[TASK DATA]

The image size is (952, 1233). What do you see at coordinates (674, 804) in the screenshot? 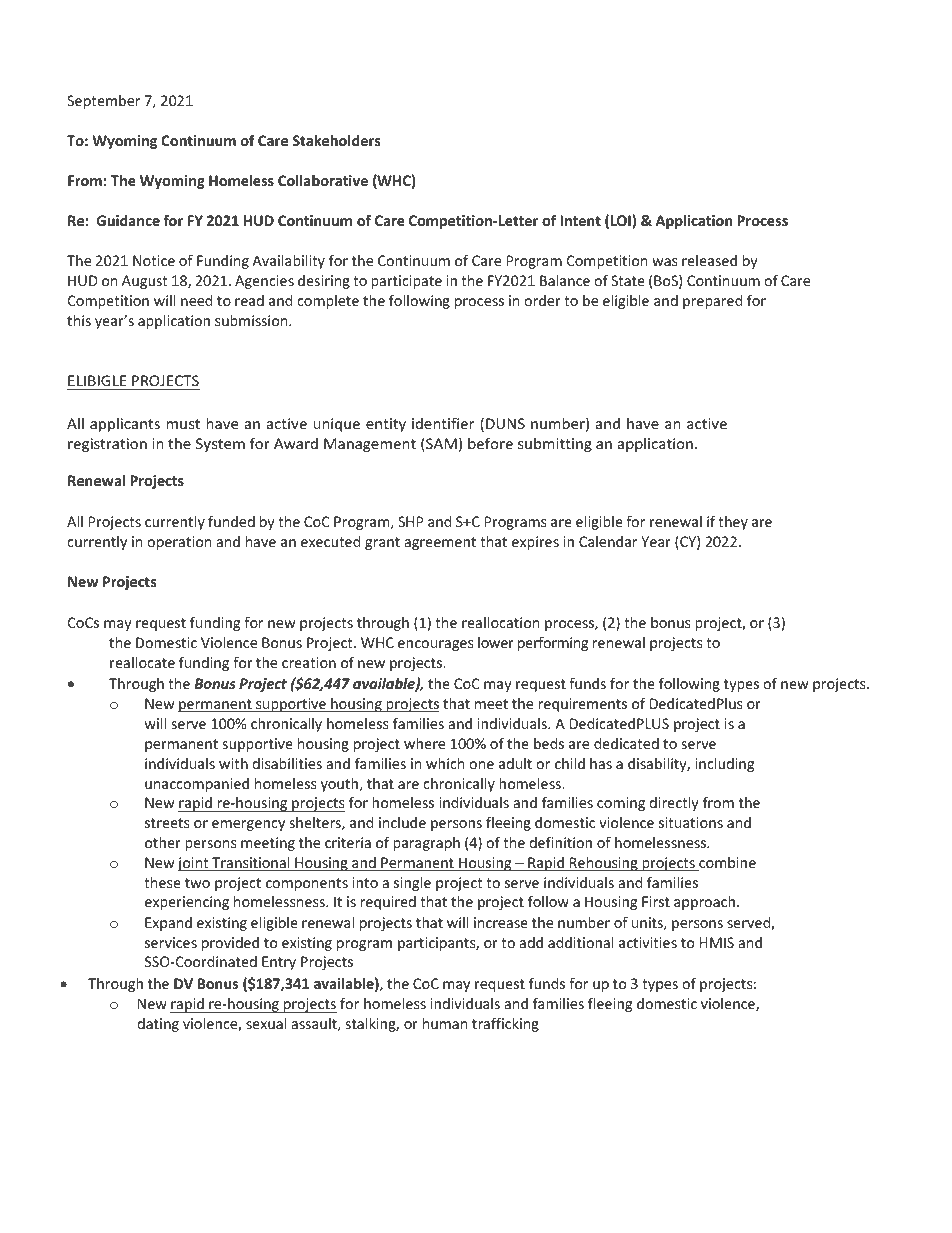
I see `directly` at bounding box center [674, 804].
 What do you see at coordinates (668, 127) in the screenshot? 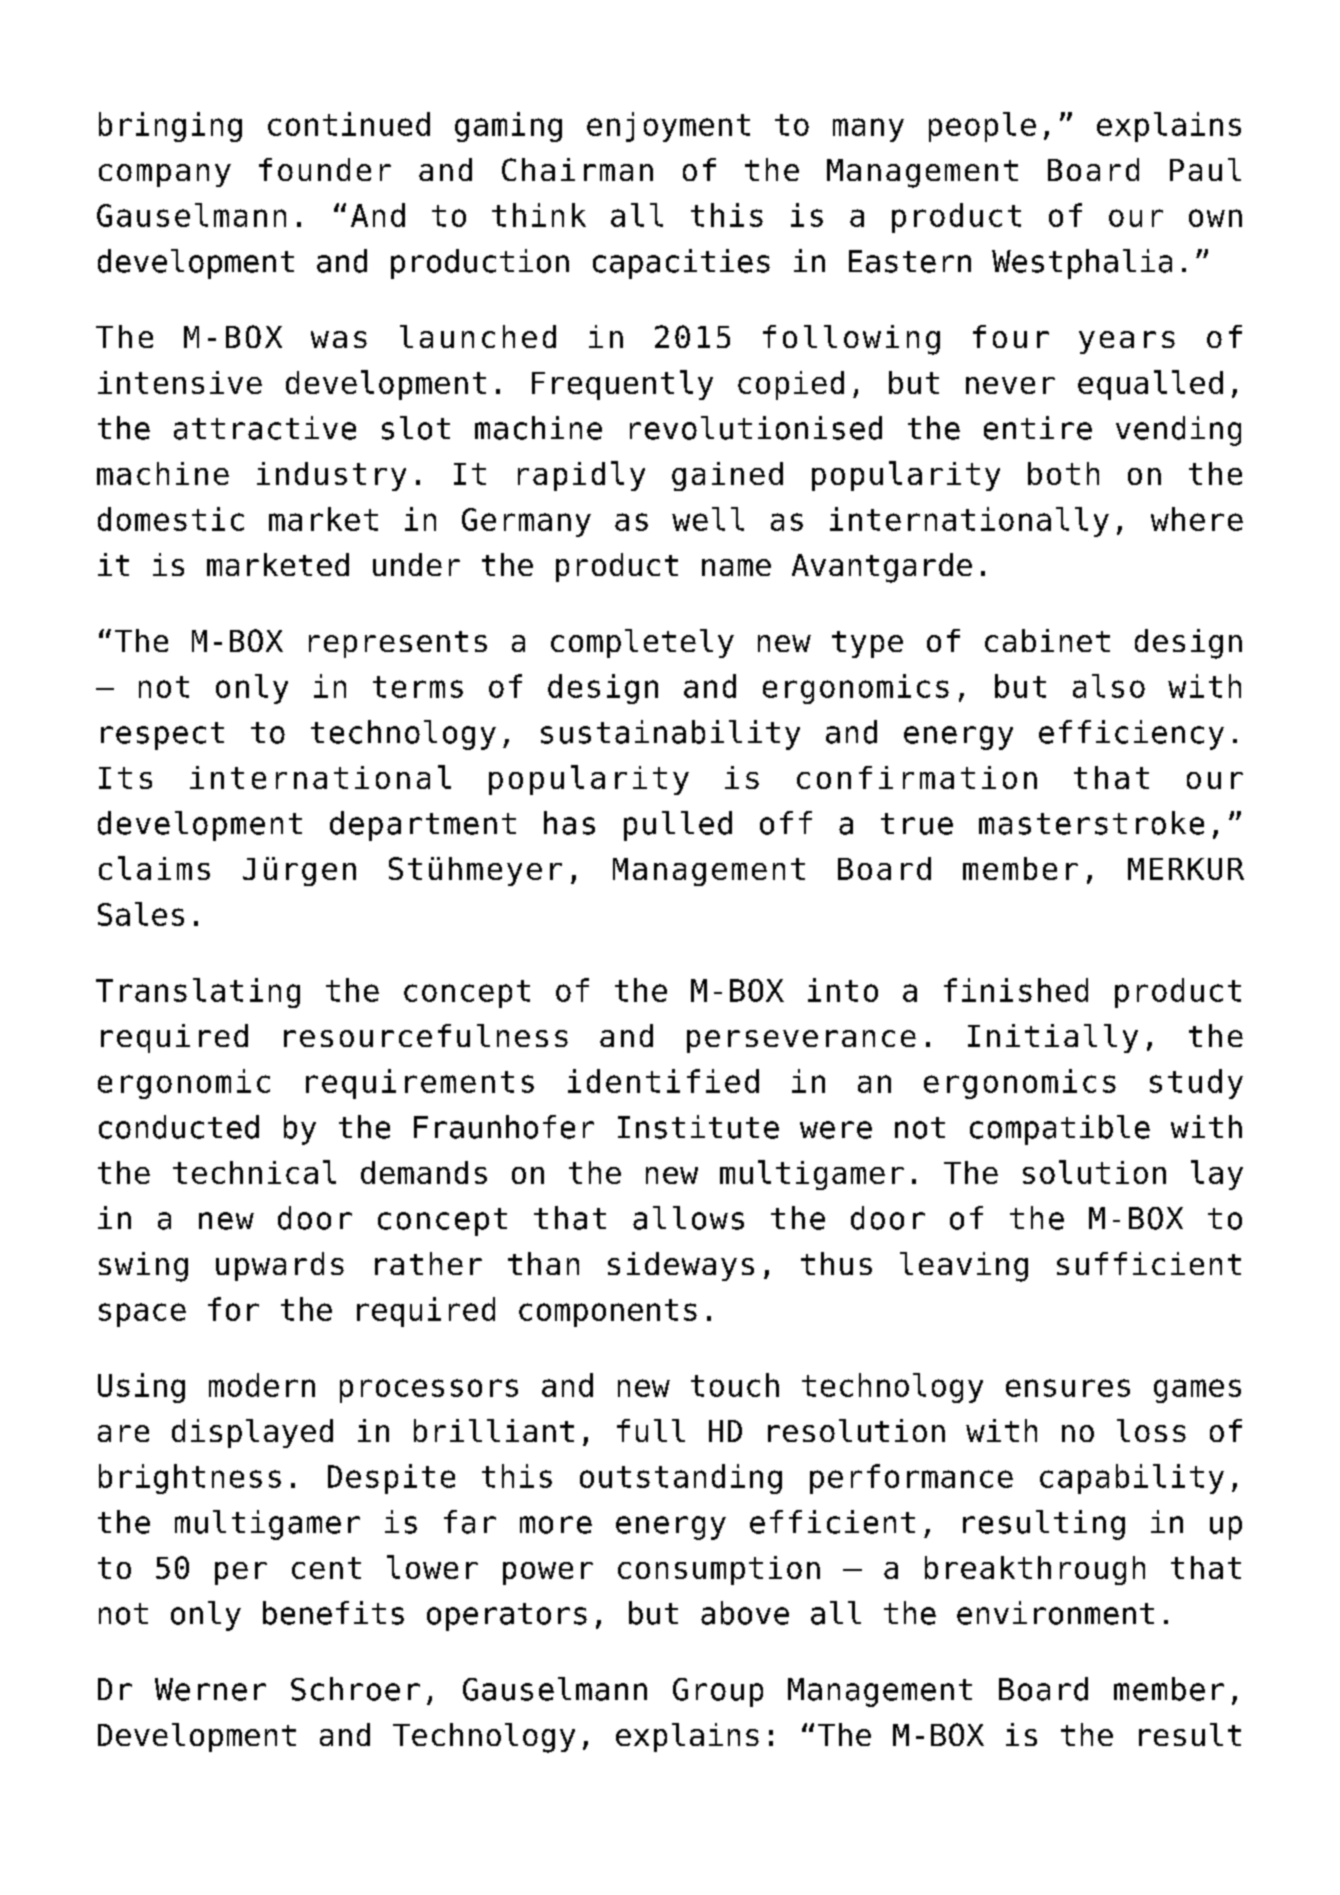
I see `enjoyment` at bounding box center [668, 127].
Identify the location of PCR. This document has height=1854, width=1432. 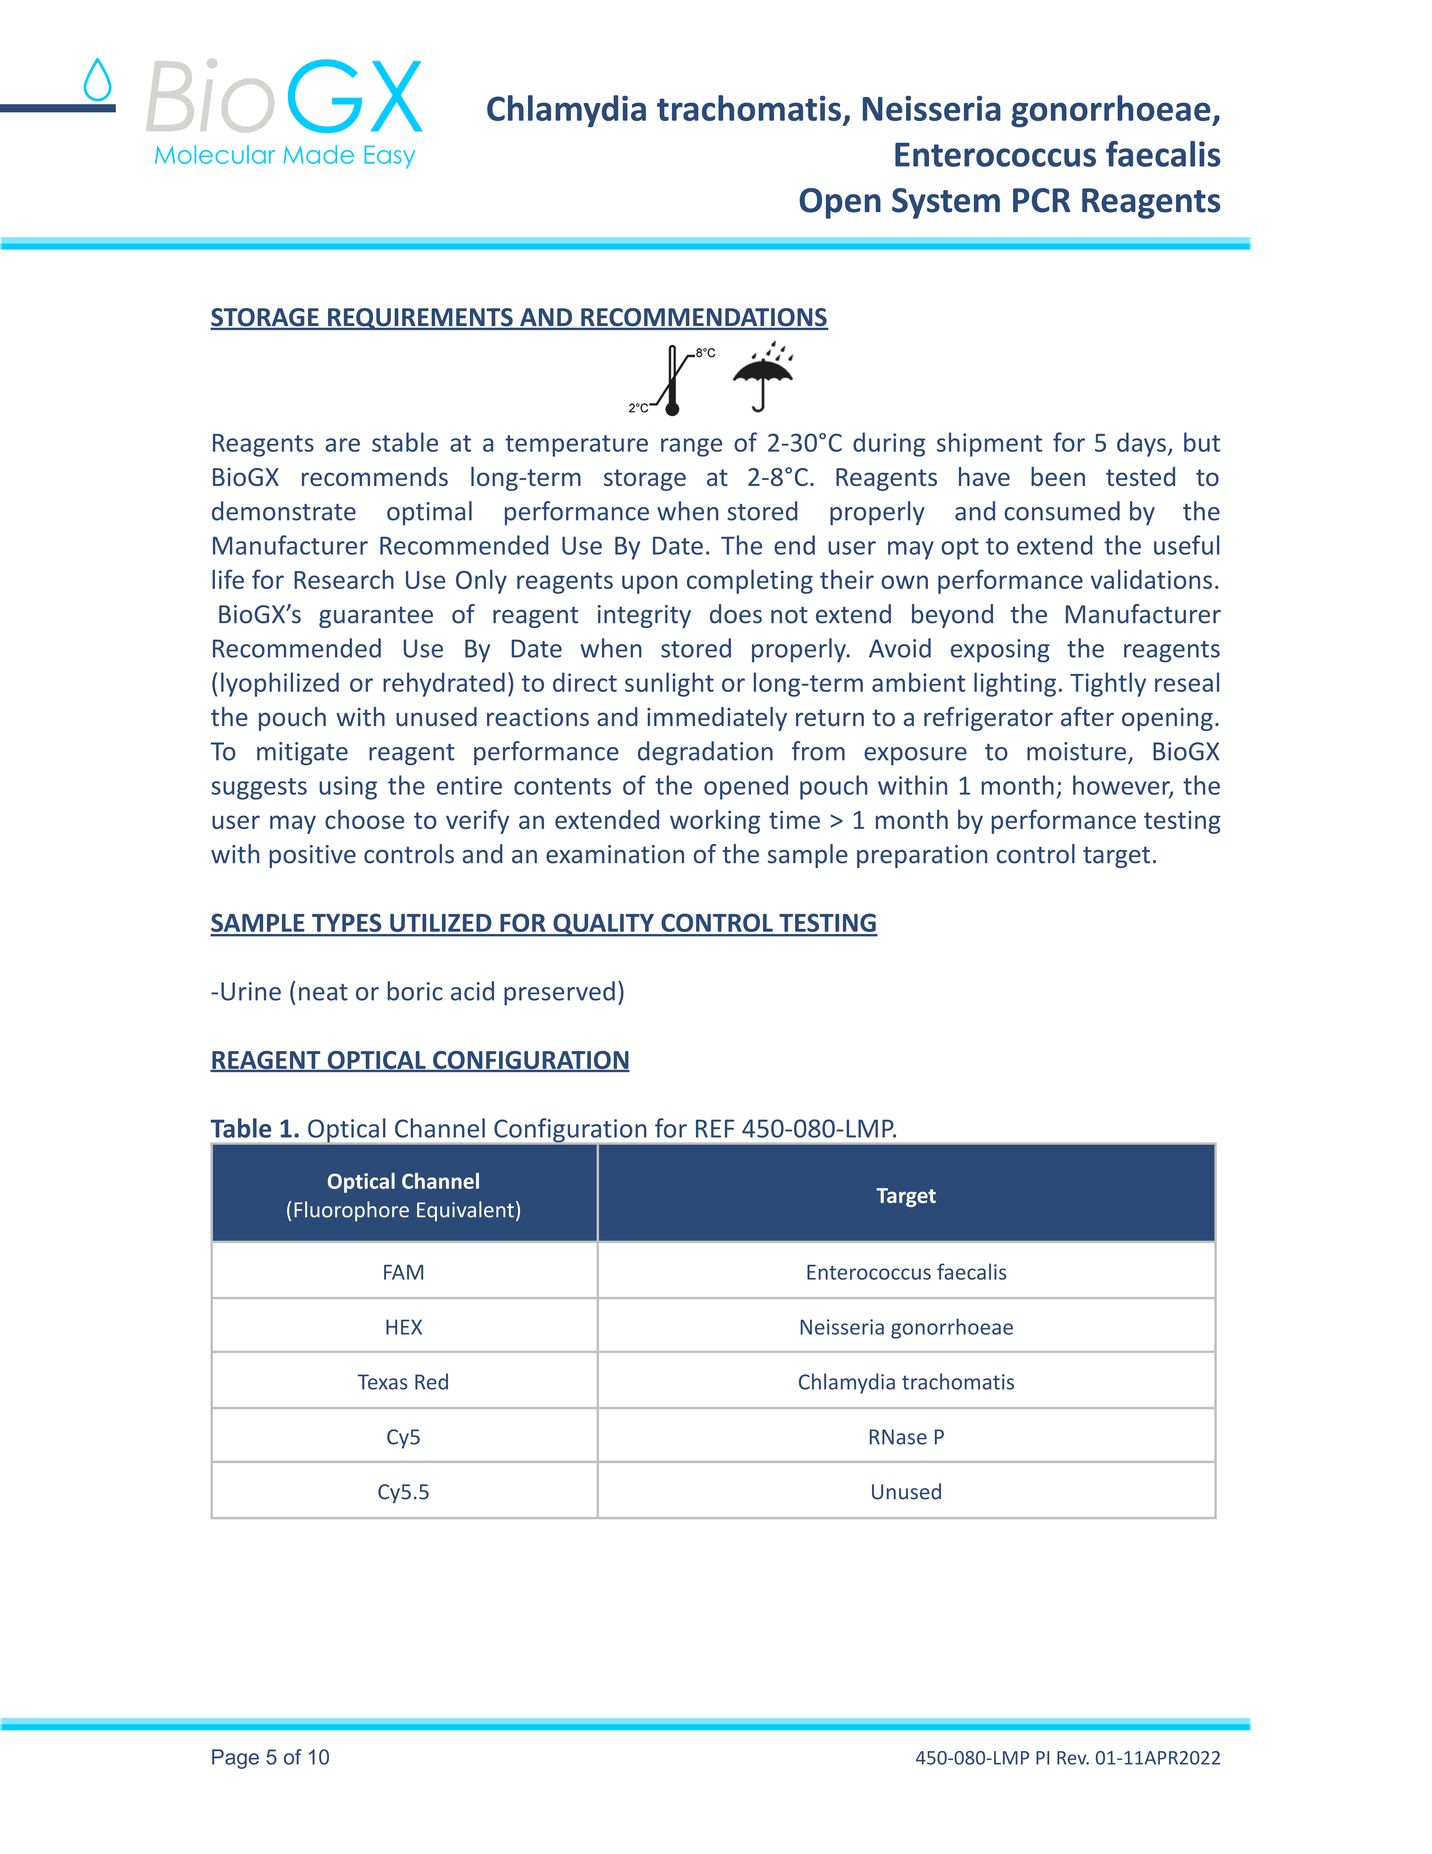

[TASK TO COMPLETE] Rewrite every line of the entries above as a numbered list, omitting blank lines and leaving the pictures out.

[FINAL RESULT]
1. The image size is (952, 1233). What do you see at coordinates (674, 804) in the screenshot? 
2. I see `directly` at bounding box center [674, 804].
3.  What do you see at coordinates (668, 127) in the screenshot? 
4. I see `enjoyment` at bounding box center [668, 127].
5. Identify the location of PCR. This document has height=1854, width=1432. 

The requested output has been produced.